Rhonda Klevansky, a native of South Africa, is a Durham-based photographer, writer, and filmmaker with a strong interest in using video and photography as tools for advocacy. She felt the need to bring attention to the realities of food insecurity in our county and to those who are working to address the problem.
YOU, TOO, CAN HELP.
Donating
Consider a contribution to Food for Durham, a campaign supporting local nonprofits in securing food, equipment, and other necessities for feeding the community during COVID-19 and beyond.
Volunteering
Visit Feeding Durham Together, the volunteer portal of the Triangle Nonprofit & Volunteer Leadership Center, to learn how you can help out at area food relief agencies.
Reaching Out to Durham’s Hungry is also on view at Bull McCabe’s, Durham Arts Council, Durham Central Park, and Museum of Durham History.
For this exhibition, we acknowledge the Occaneechi and Eno peoples whose lands include what is known today as Durham, North Carolina.
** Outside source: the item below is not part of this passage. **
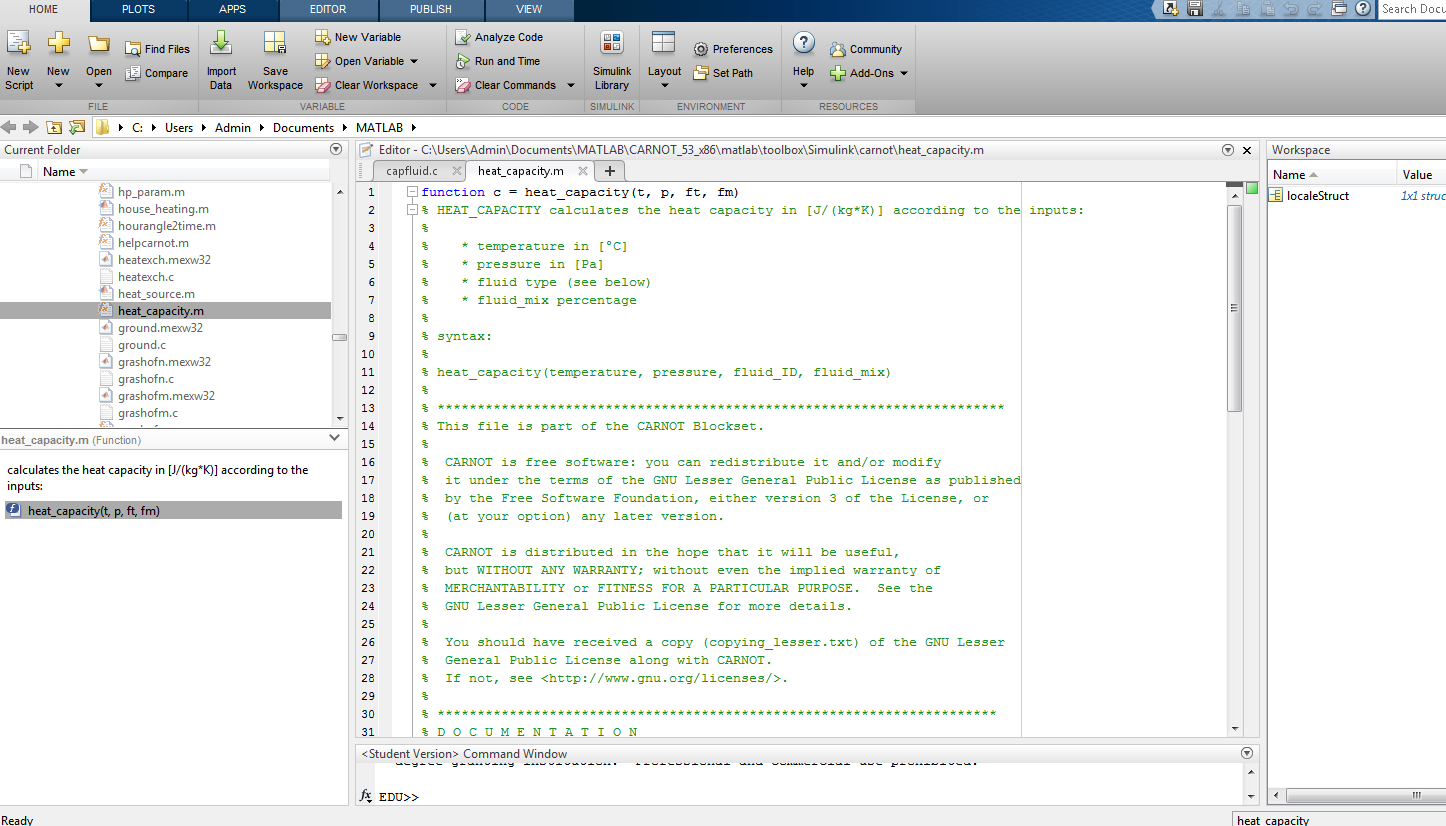Expand the Clear Workspace dropdown arrow
The image size is (1446, 826).
point(433,86)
We recognize those people for whom these were ancestral lands as well as the many Indigenous people who live and work in the region today. We acknowledge the humanity, inherent value, and labor of enslaved Africans brought to this country and that of their descendants; and the immigrants and migrants who have and continue to contribute to the life and prosperity of American communities.
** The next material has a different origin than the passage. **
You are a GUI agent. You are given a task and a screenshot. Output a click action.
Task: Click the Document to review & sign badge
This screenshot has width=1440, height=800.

This statement is inspired by one used at the Center for Documentary Studies at Duke University. It was seeded by Spring 2019 Lehman Brady Professor Myron Dewey and the Duke Native American Student Alliance. Written by Courtney Reid-Eaton.
Pictured
David Juarez (Durham Community Food Pantry):
David Juarez directs the Durham Community Food Pantry, a program run by the Catholic Charities of the Diocese of Raleigh. Before the Covid-19 pandemic they fed about 1,000 people, and by January 2021, this number had grown to over 5,000 with three distributions a week.
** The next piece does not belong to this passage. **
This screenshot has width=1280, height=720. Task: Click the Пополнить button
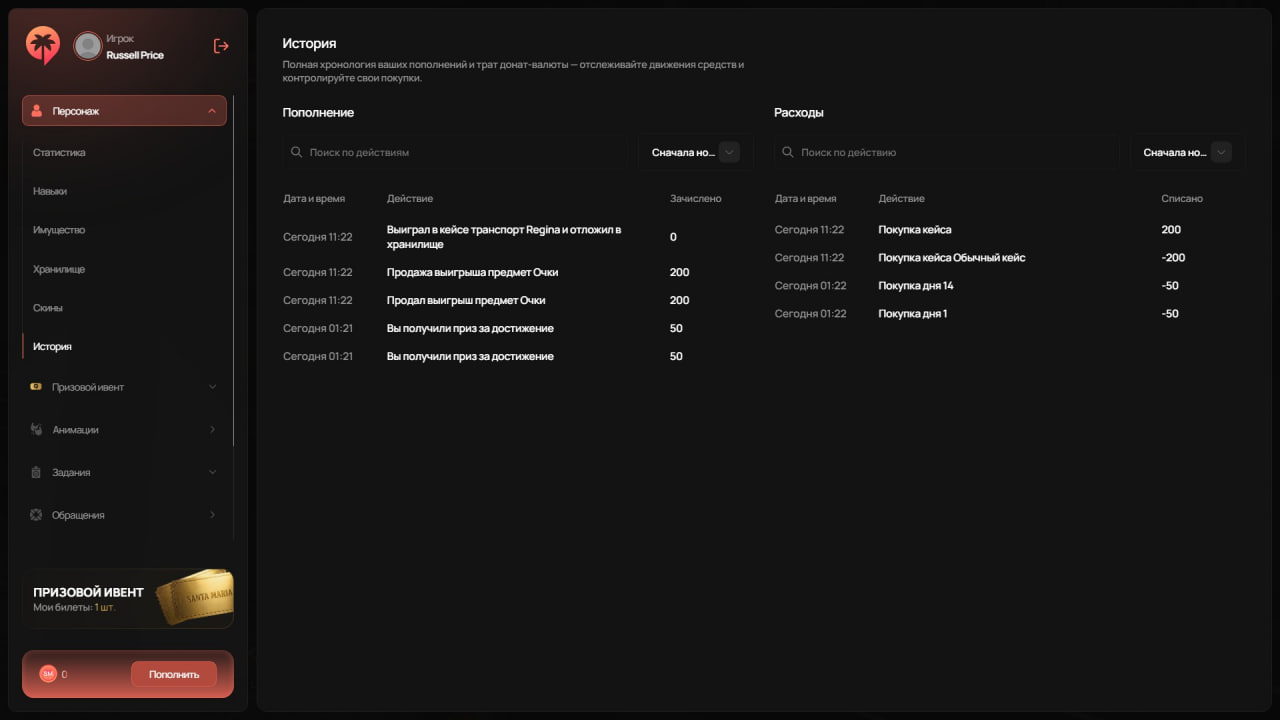(174, 674)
Laura Meyers (Porch-Durham):
Laura Meyers, is Executive Director of PORCH-Durham, a decade-old organization dedicated to helping children and families of Durham County who are facing hunger. Since March of 2020, PORCH-Durham has provided 75,000 pounds of nonperishable and fresh foods to schools and community pantries and more than $200,000 in emergency grocery cards to families in crisis.
Lilton Evans, Jr. (dedicated to growing food):
Lilton Evans, Jr. has been helping grow food since his retirement ten years ago. Born and raised on a Virginia farm, he served in the Air Force, and spent 39 years as a steel cutter for military contractors. Now he volunteers with Urban Community AgriNomics and Briggs Ave. Community Garden, and harvests crops with the Society of St. Andrews.
Theresia McGee (Hannah’s Community Kitchen):
Theresia McGee runs Hannah’s Community Kitchen, which served more than 5,500 households during 2020. This food was made possible by volunteers, along with the Food Bank of Central and Eastern North Carolina, USDA, and local churches.